Fast forward to now and they have found some of the tracks I did for that project in a royalty free library. This threw them into a fury and they are threatening to sue me if I don’t pay them back.
They have no documentation that they own the music or have exclusive right to it (I would never have gone along with that) and their only claim is that they didn’t sign the license I sent over. My non-ex license is the only thing I’ve ever signed in regards to them.
Do they need to sign a non-exclusive license? If they don’t accept the license, then doesn’t the situation fall into an implied non-ex license anyway? I feel that they have no leg to stand on here, but just wondering if I’m missing something as they are talking tough. Should I lawyer up?December 10, 2015 at 4:38 pm #23516
Vizzahh — I suppose the correct answer depends on what country you live in.
First, this is not legal advice from me to you. It is my opinion. I would strongly recommend hiring a lawyer if for no other reason than to speak to their lawyer with authority.
No agreements from them and no discussion of ownership of music. I sent my standard non-exclusive royalty-free-type license to my client’s lawyer after finishing, was paid, and went on to other things.
1. You should have presented your RF non-exclusive license at the outset of negotiations, not after completing the job.
2. That said, in the US simply paying for someone’s work does not constitute a “work for hire” agreement. Any transfer of copyrights / ownership MUST be done in writing and signed by both parties.
3. The fact that you sent a copy of your agreement to your client’s attorney has a number of implications:
a) He should have used due diligence, read the agreement and raised any issues with it at the time.
b) Depending on when this work was completed, the statue of limitations for breach of any implied contract may have run. But, there are a number of complicating factors.

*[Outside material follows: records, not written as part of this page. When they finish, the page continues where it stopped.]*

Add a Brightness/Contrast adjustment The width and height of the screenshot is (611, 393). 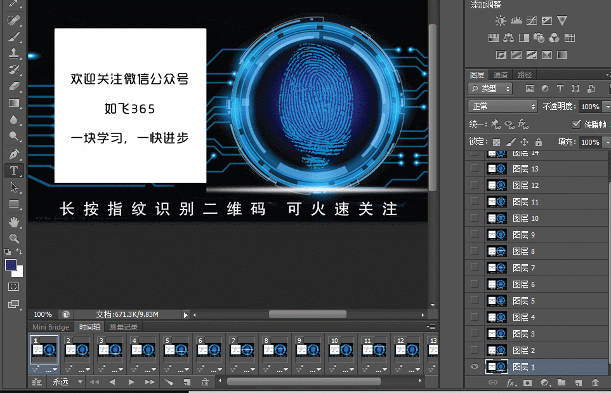(x=501, y=21)
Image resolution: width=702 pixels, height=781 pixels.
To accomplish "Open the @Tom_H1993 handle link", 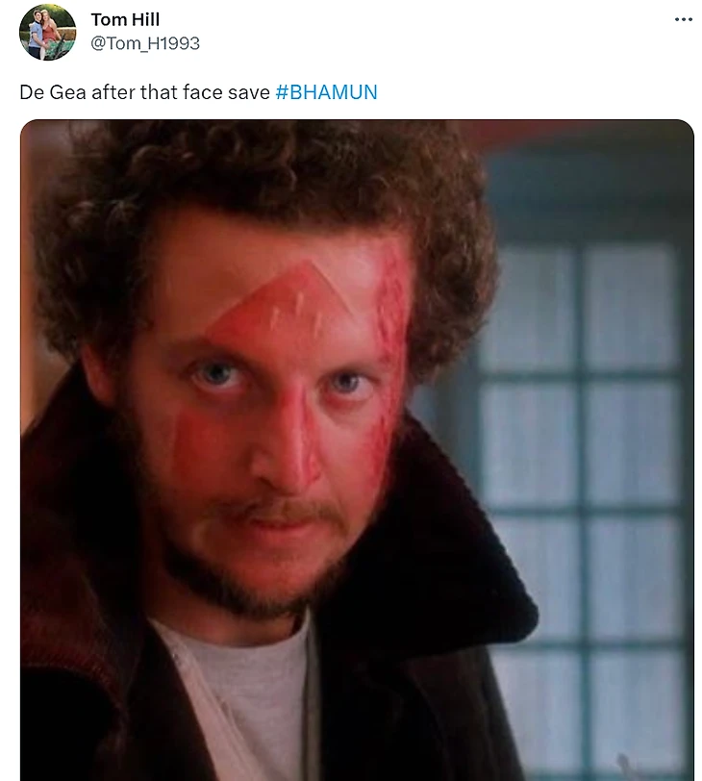I will (x=145, y=43).
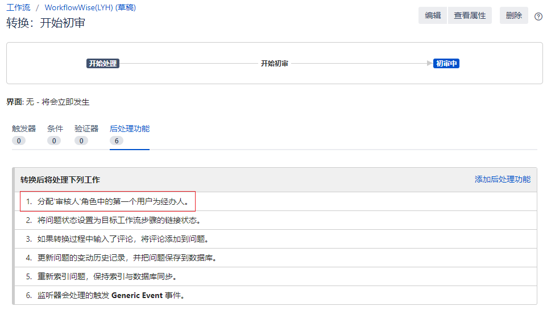Click the 开始初审 transition label in diagram
This screenshot has height=335, width=547.
(274, 64)
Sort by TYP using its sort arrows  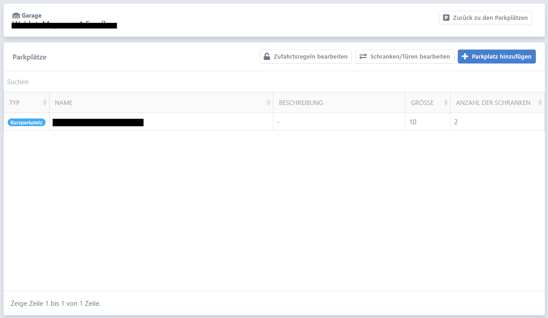45,103
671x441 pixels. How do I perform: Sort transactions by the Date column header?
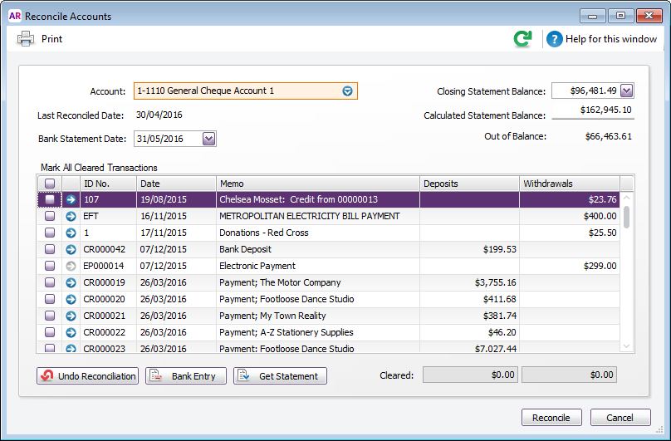pyautogui.click(x=176, y=183)
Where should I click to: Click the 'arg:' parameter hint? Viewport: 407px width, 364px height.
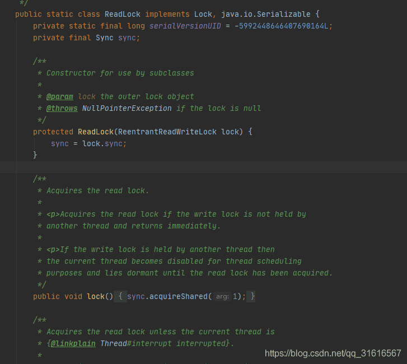(x=222, y=296)
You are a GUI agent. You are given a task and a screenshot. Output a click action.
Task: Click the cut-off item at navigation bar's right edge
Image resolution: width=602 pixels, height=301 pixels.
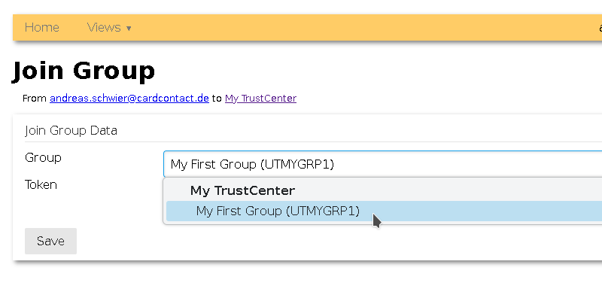[x=600, y=28]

4. If you are in the US, because there is no formal WFH agreement, courts have held that your client has a “perpetual non-exclusive license.”
Maybe your client is naive, or hoping that you’d rather give their money back than hire a lawyer because everyone’s afraid of being sued.
Hire a good lawyer, who’s familiar with IP law to send them a letter and / or make a phone call.December 10, 2015 at 5:21 pm #23517
Thanks for the detailed and informative response, Michael. I’ve PM’d you an additional question.
I should have mentioned that I am indeed in the US.
You’re right, I should have presented my license at the start, although it appears that they never even read the document so not sure it would have changed the situation at all.
Their stance at the moment is that I need to prove that they signed something saying that they don’t own the music.. which i know is completely backwards. So I guess I will have to call out the big guns and let them know I won’t be pushed around;)December 10, 2015 at 5:49 pm #23518
Hi, Vizzahh. I responded to your PM. I can’t help you until I move back to my home state or, at least, open an office there. In the meantime, I sent you the name of someone that I know in your state.
I discovered some PMs from other writers looking for representation. Sorry that I didn’t respond sooner. For some reason, I didn’t get notifications of your messages.
MichaelDecember 10, 2015 at 5:56 pm #23519
Well I think we’re all hoping you move or set up shop soon!
I know I’d feel more comfortable hiring you to rep me on this…
I’ll look into your recommendation and also hit up some colleagues to see who they use.
Thanks!December 10, 2015 at 6:35 pm #23522
Hey, Vizzahh — Thanks for the kind words! We’re working on making it happen! Everything just takes longer than you think!